EXERCICE ÉCRIT 1 »
Recopiez à l'identique les lignes de la liste, depuis celle qui contient « The width and height of the screenshot is (1456, 815). » jusqu'à la fin de la liste, les deux bornes comprises.
++++
Face à une innovation, quelle que soit sa nature, les réactions des opinions publiques restent souvent mitigées. En matière de technologie tout particulièrement, il est rare de rencontrer un unanimisme enthousiaste sur de nouveaux développements et la méfiance voire l’hostilité sont souvent la norme.
S’il est évidemment sain de maintenir une forme de scepticisme face aux progrès scientifiques et aux innovations technologiques, il apparaît néanmoins nécessaire de rester rationnel et d’évaluer la technologie à l’aune de ses véritables propriétés et des critiques légitimes qui peuvent émerger.
La technologie blockchain, et le lot d’innovations qu’elle charrie, ne fait pas exception à ce constat et a fait l’objet plus qu’à son tour d’une défiance souvent infondée en particulier sur l’épineuse question du respect de la vie privée.
L’origine des critiques de la blockchain
Louée comme une qualité essentielle de la blockchain aux côtés de sa rapidité, de sa désintermédiation, de son immuabilité et de son caractère partagé, la transparence inhérente à la technologie blockchain n’a pas manqué de soulever interrogations et doutes de la part d’institutions et d’associations défendant le droit à la vie privée et la protection des données personnelles.
Échaudés par des affaires de violation des droits des consommateurs par certains grands acteurs technologiques – Google et Facebook sanctionnés en 2022 par la CNIL, puis Apple en 2023 – une forme de défiance s’est légitimement installée chez ces acteurs devenus intraitables sur ces atteintes manifestes à la vie privée.
++++
EXERCICE ÉCRIT 2 »
D'après l'extrait sur la blockchain, quel organisme a sanctionné Google et Facebook en 2022 ?
++++
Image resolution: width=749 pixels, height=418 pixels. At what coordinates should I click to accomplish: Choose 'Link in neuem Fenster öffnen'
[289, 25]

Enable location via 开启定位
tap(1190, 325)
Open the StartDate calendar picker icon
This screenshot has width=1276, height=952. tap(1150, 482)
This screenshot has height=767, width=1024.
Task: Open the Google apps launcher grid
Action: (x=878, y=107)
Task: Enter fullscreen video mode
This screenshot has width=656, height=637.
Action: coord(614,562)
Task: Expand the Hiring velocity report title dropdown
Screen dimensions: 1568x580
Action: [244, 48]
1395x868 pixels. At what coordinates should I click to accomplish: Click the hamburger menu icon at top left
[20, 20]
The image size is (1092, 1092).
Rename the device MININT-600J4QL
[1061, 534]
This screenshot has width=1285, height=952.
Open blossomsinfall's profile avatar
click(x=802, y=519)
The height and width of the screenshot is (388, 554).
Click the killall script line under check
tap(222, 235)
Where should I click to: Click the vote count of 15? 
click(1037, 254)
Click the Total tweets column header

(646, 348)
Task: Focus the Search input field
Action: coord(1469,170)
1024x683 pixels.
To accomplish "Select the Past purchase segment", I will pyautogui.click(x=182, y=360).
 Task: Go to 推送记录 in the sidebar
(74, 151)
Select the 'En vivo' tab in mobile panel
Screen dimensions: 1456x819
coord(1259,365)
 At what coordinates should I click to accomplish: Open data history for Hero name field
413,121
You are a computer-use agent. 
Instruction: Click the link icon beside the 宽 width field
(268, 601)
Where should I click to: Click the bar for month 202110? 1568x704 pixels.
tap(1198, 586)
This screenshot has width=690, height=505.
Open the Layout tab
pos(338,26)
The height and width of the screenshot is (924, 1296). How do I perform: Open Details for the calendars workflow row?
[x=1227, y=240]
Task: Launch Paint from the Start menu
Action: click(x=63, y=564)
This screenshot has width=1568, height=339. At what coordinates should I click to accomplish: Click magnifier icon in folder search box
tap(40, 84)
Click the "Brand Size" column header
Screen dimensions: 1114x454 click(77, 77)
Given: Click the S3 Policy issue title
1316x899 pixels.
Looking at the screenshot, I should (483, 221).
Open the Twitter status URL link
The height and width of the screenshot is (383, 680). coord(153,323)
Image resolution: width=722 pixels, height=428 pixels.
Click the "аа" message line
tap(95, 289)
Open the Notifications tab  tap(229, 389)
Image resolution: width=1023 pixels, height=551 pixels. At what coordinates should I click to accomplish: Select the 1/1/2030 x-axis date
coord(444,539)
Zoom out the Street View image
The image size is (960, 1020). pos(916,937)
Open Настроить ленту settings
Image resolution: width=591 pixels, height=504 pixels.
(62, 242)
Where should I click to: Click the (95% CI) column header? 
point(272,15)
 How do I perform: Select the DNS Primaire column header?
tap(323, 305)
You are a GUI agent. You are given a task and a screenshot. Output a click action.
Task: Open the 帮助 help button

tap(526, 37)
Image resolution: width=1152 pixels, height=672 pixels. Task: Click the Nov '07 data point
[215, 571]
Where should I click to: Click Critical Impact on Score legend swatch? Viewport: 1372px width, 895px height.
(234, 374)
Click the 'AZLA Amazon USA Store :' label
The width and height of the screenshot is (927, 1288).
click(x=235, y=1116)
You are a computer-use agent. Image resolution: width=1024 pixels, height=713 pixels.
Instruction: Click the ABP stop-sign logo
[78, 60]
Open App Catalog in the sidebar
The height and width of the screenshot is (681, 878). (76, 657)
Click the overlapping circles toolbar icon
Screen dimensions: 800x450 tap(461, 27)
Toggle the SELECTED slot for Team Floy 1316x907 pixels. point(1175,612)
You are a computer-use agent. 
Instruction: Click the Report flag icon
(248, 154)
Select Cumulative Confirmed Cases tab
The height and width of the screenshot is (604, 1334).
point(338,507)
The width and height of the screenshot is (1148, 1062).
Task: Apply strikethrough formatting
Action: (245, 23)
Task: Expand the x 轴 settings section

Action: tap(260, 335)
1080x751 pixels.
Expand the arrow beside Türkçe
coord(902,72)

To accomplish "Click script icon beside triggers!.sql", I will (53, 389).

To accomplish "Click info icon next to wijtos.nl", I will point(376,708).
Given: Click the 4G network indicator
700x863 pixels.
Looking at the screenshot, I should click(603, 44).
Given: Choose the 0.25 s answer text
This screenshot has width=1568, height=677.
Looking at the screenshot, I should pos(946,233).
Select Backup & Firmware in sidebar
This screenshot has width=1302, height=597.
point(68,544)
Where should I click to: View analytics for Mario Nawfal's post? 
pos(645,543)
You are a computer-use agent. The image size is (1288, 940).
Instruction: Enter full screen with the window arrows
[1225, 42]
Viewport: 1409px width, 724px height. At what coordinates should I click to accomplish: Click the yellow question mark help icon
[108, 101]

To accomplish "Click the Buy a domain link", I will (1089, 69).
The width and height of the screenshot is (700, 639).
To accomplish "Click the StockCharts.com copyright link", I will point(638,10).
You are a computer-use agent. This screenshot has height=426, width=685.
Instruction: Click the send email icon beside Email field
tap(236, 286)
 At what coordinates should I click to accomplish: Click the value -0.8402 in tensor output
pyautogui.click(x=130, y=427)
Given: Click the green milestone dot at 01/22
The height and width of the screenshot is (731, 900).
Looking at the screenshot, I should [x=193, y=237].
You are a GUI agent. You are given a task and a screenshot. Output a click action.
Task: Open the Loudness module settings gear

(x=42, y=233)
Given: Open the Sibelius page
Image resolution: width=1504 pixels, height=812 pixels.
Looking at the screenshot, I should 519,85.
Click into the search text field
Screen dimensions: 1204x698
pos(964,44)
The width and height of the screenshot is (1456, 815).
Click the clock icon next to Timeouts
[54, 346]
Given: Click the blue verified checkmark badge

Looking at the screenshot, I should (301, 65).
++++
RÉSULTAT ATTENDU 1 »
The width and height of the screenshot is (1456, 815).
Click the clock icon next to Timeouts
[54, 346]
Given: Click the blue verified checkmark badge

Looking at the screenshot, I should (301, 65).

RÉSULTAT ATTENDU 2 »
La CNIL.